- _Data records_
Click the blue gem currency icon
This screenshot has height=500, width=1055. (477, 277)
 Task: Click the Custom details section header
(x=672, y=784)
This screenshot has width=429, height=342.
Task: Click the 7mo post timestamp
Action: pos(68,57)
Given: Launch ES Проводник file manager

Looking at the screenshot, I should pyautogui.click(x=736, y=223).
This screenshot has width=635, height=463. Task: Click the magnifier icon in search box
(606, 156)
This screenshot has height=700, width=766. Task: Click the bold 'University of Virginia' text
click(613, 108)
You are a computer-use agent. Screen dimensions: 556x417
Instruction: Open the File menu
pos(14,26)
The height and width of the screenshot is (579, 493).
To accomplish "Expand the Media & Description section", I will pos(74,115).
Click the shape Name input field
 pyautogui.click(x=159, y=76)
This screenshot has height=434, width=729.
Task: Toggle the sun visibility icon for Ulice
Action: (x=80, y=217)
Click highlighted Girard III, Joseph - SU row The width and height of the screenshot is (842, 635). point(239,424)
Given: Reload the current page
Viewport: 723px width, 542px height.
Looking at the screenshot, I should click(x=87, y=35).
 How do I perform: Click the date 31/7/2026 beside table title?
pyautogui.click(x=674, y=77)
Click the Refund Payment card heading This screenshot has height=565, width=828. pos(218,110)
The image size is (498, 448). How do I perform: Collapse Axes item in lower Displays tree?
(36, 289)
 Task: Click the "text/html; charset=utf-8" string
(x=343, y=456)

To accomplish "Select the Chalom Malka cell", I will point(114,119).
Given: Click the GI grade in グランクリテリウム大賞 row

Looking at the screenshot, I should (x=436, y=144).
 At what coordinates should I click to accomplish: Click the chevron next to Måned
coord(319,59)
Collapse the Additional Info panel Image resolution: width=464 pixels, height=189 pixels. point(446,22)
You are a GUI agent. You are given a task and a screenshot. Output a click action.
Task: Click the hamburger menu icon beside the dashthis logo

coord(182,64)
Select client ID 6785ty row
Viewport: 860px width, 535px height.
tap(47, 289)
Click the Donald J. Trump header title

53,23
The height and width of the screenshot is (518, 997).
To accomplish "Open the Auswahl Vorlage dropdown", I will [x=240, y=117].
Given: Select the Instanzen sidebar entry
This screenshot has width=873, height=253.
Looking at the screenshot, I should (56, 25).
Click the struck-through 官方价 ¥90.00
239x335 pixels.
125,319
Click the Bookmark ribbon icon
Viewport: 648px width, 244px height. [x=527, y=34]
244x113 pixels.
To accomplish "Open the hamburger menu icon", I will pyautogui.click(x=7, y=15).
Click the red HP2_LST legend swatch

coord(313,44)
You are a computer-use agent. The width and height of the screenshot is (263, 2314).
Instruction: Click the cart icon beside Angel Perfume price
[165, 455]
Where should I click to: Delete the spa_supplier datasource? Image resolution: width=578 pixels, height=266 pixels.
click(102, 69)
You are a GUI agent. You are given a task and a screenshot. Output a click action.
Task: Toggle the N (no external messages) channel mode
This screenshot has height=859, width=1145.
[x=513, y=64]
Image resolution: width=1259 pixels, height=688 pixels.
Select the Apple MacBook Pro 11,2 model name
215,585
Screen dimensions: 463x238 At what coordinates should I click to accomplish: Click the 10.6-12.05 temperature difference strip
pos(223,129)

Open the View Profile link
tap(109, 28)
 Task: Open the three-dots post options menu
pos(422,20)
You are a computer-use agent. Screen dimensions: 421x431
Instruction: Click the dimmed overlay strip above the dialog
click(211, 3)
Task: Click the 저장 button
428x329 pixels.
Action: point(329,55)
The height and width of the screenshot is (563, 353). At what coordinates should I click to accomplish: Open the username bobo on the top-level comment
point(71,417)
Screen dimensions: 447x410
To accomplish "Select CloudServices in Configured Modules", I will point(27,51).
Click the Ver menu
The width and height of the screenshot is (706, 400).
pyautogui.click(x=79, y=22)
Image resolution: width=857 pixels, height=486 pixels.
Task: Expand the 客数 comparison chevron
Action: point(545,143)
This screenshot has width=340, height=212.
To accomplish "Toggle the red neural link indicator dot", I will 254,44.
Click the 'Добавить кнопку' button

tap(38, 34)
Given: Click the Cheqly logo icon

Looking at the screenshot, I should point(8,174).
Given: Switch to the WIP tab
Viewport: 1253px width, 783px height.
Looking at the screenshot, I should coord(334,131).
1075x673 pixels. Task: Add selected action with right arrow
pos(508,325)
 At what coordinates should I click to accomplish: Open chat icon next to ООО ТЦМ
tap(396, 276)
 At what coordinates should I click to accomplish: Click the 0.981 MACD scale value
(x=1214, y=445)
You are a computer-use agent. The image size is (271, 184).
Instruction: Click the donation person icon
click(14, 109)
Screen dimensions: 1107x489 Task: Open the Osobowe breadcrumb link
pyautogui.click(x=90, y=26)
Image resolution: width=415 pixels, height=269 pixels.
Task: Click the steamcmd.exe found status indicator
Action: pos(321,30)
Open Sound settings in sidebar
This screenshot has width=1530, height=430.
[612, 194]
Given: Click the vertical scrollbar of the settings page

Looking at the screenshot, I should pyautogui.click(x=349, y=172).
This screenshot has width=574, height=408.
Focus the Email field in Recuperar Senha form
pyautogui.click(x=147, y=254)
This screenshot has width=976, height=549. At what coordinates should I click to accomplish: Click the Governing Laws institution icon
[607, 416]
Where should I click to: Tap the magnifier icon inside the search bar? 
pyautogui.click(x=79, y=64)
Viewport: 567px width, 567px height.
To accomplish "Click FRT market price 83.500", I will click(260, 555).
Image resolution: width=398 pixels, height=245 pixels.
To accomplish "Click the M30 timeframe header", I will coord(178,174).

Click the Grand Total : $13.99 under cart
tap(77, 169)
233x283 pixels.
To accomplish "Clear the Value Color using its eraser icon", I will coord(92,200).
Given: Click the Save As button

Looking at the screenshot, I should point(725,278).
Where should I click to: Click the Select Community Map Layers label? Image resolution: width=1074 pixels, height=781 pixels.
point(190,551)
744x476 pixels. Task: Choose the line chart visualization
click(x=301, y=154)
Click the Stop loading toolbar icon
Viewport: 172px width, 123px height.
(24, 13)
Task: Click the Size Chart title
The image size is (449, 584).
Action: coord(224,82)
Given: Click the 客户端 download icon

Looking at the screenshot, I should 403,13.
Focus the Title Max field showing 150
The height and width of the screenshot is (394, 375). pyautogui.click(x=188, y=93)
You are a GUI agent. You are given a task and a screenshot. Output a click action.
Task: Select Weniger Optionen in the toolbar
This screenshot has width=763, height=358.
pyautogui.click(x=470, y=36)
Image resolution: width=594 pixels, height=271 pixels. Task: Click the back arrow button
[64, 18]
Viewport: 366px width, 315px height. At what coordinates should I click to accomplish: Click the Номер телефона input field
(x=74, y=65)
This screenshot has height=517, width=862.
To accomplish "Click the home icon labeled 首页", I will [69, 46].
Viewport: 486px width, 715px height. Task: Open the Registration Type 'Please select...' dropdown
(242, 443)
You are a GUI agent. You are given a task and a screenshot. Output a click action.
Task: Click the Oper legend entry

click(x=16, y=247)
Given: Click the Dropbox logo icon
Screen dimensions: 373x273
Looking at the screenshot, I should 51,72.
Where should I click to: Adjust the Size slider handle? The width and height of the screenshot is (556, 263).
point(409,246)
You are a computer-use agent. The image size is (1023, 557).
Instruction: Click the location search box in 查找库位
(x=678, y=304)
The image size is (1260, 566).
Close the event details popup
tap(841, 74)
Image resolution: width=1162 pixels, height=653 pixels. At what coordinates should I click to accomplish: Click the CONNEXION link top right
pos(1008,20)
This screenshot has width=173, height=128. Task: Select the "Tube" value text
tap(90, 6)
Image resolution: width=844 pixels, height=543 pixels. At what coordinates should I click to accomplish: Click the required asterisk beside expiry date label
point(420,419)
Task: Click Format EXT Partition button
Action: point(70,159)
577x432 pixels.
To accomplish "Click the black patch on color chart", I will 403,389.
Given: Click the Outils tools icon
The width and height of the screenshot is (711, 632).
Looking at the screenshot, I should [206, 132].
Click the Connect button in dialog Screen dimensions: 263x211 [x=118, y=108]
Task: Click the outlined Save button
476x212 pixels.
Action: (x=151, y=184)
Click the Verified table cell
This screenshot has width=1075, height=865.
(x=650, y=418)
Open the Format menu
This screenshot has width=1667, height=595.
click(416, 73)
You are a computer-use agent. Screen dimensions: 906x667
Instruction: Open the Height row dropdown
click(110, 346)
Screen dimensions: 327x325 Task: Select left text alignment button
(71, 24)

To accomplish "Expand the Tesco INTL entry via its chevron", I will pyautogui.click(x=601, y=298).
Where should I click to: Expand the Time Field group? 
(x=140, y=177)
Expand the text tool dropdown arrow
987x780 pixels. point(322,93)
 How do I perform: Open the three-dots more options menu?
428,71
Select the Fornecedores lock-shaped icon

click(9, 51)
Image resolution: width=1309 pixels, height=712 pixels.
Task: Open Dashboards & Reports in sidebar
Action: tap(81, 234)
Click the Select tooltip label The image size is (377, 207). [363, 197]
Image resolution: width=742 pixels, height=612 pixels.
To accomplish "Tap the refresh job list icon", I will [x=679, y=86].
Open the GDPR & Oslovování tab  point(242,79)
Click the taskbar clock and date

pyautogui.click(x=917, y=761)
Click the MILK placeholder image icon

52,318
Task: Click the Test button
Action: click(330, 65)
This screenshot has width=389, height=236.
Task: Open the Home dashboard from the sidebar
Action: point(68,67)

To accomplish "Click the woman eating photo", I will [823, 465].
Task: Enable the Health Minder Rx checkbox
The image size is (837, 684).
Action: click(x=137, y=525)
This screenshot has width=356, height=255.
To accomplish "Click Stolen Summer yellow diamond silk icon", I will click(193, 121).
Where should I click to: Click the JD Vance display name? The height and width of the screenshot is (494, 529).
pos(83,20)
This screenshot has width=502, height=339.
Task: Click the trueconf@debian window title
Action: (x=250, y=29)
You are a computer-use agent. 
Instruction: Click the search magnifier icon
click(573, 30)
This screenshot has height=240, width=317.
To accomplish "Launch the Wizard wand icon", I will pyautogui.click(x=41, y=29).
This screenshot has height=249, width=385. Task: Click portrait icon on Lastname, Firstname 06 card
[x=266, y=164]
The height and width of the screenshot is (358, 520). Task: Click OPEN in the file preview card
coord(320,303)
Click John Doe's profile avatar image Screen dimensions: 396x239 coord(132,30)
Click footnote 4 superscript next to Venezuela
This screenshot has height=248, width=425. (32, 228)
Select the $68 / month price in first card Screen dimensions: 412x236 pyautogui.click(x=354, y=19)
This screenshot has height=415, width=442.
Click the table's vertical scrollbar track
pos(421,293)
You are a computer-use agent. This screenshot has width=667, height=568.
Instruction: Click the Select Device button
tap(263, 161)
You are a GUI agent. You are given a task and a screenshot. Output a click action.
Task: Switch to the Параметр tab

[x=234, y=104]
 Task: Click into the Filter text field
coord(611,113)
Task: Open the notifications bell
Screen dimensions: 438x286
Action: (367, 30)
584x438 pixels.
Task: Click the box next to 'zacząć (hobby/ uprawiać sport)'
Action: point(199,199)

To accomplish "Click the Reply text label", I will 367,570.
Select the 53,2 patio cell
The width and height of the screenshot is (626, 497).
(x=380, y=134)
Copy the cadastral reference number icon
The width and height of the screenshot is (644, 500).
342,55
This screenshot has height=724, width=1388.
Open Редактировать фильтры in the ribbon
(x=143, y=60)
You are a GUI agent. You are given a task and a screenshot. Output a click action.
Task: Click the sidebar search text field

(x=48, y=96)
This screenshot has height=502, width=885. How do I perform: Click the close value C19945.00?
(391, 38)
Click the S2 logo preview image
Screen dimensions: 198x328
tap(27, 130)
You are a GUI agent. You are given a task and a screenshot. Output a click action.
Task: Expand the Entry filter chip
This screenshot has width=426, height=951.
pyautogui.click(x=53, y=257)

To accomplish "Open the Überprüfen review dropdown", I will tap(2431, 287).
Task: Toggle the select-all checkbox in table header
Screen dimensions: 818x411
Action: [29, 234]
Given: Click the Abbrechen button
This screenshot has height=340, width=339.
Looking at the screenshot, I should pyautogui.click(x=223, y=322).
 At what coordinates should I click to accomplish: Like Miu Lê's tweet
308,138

- _Problem_
For each line of the entries that holds the word "computer", pull that line out.

- _Task result_
You are a computer-use agent. Screen dimensions: 556x417
You are a computer-use agent. The width and height of the screenshot is (263, 2314).
You are a computer-use agent. Screen dimensions: 421x431
You are a computer-use agent. The image size is (271, 184).
You are a computer-use agent. The image size is (1023, 557).
You are a computer-use agent. Screen dimensions: 906x667
You are a computer-use agent. 
You are a computer-use agent. This screenshot has width=667, height=568.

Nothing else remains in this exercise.